Friedhöfe als Lebensraum für Wildtiere
Friedhöfe sind nicht nur für Igel ein guter Lebensraum. „Für die heimische Flora und Fauna bietet ein naturnah gestalteter Friedhof eine Fülle an attraktiven Lebensräumen“, sagt Carolina Trcka-Rojas vom Naturschutzbund Österreich. „Wenn Friedhöfe richtig gepflegt werden, leisten sie also einen wichtigen Beitrag zum Naturschutz.“
Bereits 2023 konnten im Rahmen des Projekts „Biodiversität am Friedhof“ mehr als 500 Insekten- und 80 Vogelarten auf den 46 städtischen Friedhöfen in Wien nachgewiesen werden. Darüber hinaus auch noch vier Amphibien-, fünf Reptilien- und 14 Säugetierarten.
Auch der Waldkauz kommt auf vielen Friedhöfen vor.
„Alte Baumbestände und Gehölze bieten Vogelarten, die ganzjährig Friedhöfe bewohnen, wie Amsel, Rotkehlchen, Zaunkönig wie auch viele Meisenarten, Lebensräume“, so der Naturschutzbund. Aber auch Spechte und der Gartenrotschwanz sind „Friedhofsbewohner“. Zu den Säugetieren zählen neben dem Igel auch der Siebenschläfer, die Haselmaus oder Fledermäuse. Friedhöfe sind überdies ein ideales Umfeld für Moose und Flechten.

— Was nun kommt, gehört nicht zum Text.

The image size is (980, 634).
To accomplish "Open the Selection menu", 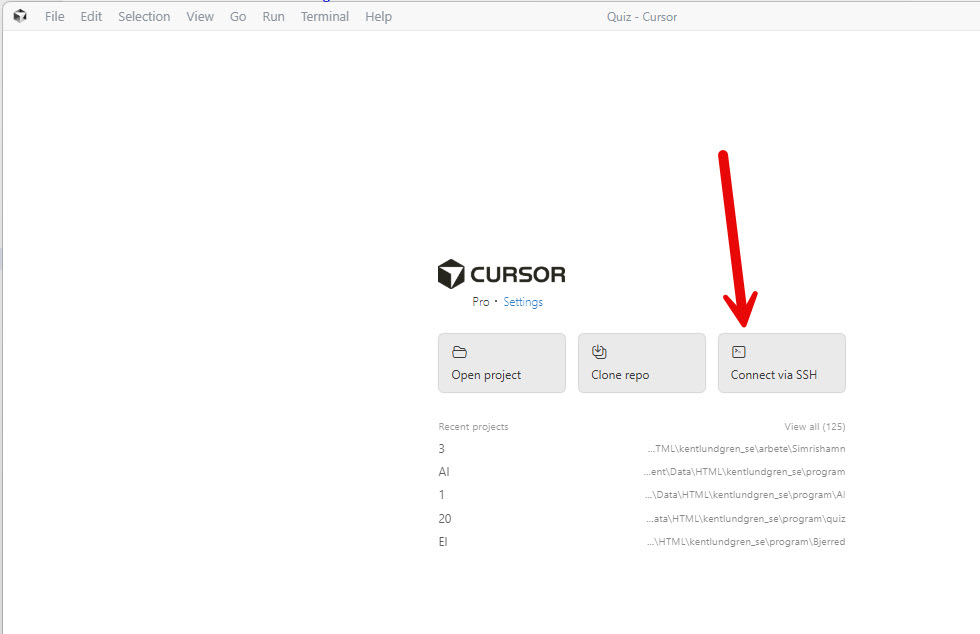I will pos(144,16).
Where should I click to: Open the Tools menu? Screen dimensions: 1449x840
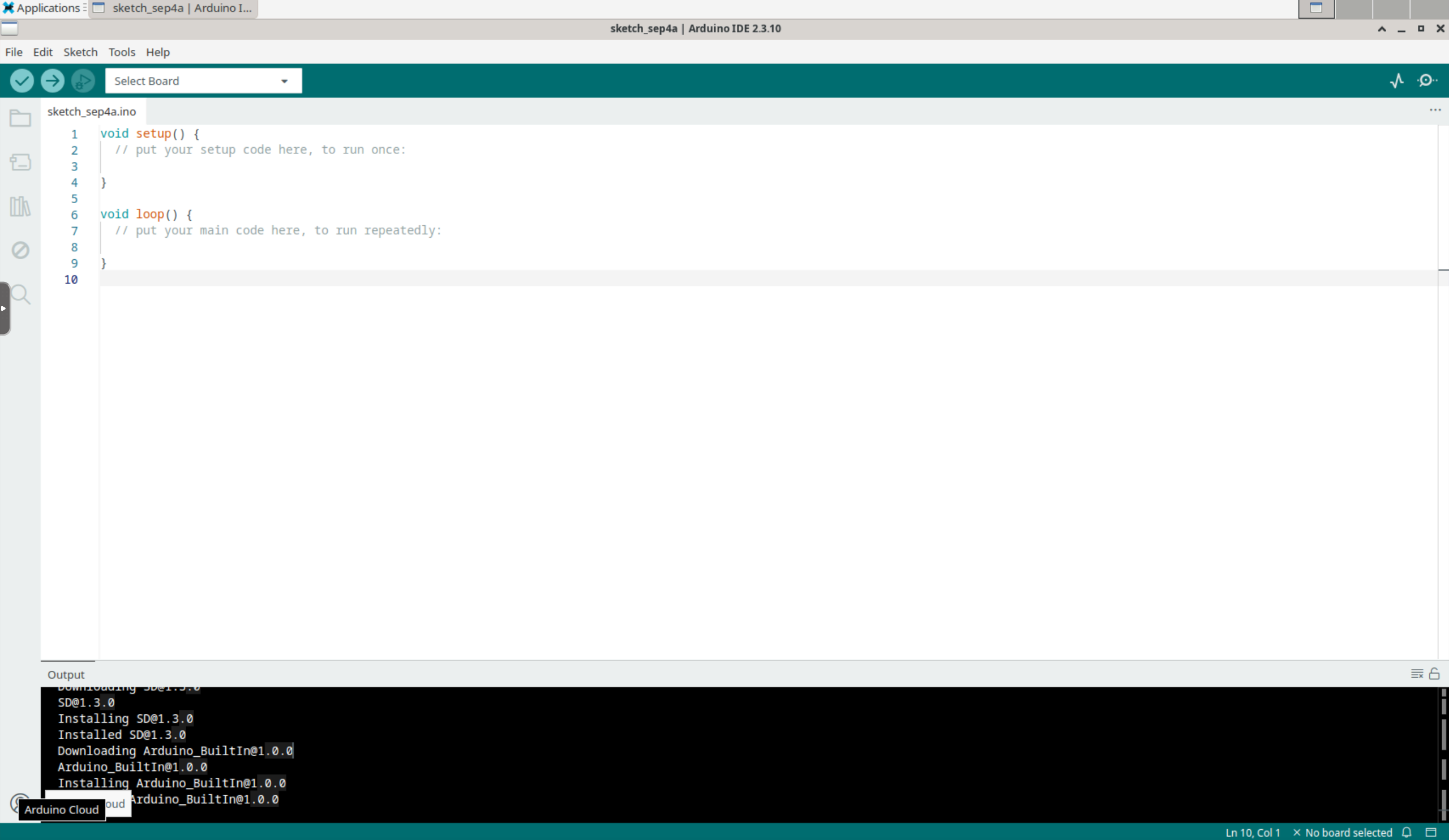122,52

Und ein einziger großer Laubbaum reinigt in einer Stunde bis zu 4.000 Kubikmeter Luft, dabei werden täglich rund zehn Kilogramm Kohlendioxid gebunden, sowie jährlich 100 Kilogramm Staub aus der Luft gefiltert.
Tierbeobachtungen auf Friedhöfen kann man unter anderem auf der Citizen-Science-Plattform des Naturschutzbundes www.naturbeobachtung.at teilen.